DATA TO USE -
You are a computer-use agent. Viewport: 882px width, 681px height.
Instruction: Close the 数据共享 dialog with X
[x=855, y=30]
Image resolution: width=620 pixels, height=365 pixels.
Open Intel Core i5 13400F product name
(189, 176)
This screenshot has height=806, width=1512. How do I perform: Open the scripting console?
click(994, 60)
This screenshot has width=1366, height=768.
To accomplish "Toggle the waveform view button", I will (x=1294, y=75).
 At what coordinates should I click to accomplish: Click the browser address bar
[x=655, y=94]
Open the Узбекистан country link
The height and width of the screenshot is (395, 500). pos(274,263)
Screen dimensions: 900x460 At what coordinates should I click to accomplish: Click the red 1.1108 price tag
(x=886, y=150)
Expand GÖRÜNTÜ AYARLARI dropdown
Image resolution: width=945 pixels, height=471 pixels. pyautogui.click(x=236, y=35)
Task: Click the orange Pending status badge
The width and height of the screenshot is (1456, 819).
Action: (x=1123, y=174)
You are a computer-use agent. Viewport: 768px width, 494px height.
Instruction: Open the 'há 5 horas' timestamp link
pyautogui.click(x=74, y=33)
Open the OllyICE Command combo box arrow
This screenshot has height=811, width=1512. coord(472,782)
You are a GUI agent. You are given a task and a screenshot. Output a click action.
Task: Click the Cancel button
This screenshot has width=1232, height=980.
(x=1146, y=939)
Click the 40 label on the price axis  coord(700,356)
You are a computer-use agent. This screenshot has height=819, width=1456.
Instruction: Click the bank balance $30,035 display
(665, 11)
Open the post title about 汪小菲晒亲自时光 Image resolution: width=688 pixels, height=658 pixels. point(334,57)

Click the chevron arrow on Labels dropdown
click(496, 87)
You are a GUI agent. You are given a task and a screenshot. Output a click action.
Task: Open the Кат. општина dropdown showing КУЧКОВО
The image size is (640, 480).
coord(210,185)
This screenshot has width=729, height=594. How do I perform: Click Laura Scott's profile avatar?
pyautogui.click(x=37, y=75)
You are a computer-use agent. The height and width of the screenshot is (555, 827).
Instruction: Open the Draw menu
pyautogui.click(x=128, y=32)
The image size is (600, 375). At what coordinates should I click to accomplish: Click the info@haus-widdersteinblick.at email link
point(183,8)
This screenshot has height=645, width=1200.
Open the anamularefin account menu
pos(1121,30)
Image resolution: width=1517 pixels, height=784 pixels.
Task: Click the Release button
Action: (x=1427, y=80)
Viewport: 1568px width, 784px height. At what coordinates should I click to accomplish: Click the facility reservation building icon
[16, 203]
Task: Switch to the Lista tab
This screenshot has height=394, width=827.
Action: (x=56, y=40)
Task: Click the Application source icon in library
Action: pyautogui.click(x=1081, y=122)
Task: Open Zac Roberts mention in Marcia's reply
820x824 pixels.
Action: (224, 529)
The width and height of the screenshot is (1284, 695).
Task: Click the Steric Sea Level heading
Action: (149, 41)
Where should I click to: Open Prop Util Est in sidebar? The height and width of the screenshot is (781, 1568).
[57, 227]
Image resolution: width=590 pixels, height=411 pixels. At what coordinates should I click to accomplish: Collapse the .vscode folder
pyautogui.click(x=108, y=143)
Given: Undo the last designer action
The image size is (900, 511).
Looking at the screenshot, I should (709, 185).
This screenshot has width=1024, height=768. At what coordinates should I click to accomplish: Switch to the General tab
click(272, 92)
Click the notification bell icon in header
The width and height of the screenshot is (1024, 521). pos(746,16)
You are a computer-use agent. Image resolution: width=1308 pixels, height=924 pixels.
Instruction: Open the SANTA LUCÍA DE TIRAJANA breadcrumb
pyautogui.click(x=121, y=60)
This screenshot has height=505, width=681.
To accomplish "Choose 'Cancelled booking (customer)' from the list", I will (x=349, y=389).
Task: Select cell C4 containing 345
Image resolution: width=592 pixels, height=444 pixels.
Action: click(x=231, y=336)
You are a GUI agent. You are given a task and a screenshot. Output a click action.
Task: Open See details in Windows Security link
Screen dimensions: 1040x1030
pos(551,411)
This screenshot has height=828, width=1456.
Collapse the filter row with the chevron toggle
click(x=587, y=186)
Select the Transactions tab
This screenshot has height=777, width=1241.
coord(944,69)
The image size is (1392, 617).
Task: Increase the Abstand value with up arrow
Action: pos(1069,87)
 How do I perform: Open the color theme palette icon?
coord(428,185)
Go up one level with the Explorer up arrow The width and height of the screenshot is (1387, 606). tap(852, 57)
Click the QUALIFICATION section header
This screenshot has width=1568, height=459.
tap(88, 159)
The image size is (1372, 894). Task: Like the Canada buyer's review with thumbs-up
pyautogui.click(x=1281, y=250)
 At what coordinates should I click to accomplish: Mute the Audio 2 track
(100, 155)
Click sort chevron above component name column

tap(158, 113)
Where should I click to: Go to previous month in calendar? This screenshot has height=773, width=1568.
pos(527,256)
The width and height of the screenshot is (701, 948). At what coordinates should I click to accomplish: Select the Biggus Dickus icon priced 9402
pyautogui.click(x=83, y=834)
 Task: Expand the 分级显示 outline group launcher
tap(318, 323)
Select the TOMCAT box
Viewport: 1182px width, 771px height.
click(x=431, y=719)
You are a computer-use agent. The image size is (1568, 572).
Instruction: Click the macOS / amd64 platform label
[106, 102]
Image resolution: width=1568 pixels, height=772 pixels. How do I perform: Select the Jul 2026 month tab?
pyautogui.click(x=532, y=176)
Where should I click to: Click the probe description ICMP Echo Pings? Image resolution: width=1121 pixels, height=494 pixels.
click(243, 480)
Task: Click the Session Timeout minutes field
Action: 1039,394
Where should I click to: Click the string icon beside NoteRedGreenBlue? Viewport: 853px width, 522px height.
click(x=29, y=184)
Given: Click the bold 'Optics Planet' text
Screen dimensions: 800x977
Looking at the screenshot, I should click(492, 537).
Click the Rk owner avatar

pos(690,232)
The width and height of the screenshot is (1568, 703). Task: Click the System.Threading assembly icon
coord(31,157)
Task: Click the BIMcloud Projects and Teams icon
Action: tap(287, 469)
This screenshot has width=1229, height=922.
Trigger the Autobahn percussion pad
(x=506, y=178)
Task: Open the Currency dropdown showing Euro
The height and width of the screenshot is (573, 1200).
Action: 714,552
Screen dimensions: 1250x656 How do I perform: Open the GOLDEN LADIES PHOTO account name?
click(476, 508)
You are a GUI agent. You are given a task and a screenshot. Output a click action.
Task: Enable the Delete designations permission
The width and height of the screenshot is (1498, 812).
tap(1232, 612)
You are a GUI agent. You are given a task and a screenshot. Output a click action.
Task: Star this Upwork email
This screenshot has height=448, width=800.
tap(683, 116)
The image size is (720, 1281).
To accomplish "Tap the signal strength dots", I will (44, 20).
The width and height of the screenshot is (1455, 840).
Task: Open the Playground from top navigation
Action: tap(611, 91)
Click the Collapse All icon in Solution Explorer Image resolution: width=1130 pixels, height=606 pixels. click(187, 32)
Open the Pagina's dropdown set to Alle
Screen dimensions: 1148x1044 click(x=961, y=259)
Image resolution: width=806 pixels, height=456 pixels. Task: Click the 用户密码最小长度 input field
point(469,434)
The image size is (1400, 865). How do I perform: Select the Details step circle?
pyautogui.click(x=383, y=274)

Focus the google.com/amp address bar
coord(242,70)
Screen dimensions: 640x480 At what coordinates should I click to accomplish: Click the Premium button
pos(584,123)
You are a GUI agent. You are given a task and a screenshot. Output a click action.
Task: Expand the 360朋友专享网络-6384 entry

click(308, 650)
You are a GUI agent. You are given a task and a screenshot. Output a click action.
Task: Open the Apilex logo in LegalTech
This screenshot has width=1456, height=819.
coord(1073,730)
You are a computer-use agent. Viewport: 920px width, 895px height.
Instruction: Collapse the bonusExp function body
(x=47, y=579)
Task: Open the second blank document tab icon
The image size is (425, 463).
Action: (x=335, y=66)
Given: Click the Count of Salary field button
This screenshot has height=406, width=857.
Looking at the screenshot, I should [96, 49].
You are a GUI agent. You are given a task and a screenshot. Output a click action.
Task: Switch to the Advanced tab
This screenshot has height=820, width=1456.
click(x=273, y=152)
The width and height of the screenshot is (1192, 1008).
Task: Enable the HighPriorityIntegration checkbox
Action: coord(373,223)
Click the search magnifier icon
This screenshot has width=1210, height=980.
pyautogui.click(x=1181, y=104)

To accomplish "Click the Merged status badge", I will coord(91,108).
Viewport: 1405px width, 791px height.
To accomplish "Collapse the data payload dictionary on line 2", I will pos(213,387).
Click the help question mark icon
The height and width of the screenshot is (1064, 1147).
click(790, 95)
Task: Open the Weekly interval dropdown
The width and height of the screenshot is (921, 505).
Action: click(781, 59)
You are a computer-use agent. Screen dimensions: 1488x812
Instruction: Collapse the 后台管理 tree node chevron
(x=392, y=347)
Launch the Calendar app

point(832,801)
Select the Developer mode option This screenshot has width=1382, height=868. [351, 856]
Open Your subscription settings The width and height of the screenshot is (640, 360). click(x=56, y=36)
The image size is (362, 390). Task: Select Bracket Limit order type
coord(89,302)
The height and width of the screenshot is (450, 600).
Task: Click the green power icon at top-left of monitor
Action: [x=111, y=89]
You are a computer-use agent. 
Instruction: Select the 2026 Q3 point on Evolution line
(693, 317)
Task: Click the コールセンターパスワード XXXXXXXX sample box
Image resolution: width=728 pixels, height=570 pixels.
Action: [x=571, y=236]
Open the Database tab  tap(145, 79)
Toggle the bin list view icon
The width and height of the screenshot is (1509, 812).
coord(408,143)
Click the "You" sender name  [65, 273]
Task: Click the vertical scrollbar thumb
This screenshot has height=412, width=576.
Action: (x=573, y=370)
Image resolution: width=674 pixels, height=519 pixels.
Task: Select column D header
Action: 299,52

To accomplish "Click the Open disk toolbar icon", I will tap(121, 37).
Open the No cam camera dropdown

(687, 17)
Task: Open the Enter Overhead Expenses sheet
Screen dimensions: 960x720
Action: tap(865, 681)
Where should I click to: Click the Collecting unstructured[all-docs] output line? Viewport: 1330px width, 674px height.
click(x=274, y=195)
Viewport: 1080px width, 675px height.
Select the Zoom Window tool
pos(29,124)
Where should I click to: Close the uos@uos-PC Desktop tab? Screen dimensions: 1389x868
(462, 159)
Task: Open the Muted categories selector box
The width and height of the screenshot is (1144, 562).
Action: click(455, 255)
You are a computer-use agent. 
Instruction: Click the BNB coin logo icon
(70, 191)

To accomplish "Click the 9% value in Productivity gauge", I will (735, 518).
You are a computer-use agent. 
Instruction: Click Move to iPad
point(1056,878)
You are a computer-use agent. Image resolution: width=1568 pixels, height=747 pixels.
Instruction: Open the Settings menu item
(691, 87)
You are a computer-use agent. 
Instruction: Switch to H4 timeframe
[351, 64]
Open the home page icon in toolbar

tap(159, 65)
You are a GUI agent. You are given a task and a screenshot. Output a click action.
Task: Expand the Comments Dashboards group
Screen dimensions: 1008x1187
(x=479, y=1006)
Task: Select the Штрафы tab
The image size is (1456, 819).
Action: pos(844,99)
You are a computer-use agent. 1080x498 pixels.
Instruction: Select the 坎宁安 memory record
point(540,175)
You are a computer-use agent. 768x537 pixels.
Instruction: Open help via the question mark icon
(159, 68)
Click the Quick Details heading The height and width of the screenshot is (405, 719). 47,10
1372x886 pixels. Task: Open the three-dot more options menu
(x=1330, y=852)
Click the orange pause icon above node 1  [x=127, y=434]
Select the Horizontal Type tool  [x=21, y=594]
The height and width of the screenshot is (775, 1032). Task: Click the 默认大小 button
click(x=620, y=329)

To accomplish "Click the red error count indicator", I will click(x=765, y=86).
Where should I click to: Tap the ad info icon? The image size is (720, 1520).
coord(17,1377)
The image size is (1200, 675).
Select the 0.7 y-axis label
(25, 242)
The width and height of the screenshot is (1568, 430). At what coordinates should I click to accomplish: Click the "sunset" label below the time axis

WHAT YOU NEED TO DO - Print the listing lines above exactly as they appear, starting with the line that contains "Launch the Calendar app" and going on through the line that contains "Open Your subscription".

OUTPUT BELOW -
Launch the Calendar app

point(832,801)
Select the Developer mode option This screenshot has width=1382, height=868. [351, 856]
Open Your subscription settings The width and height of the screenshot is (640, 360). click(x=56, y=36)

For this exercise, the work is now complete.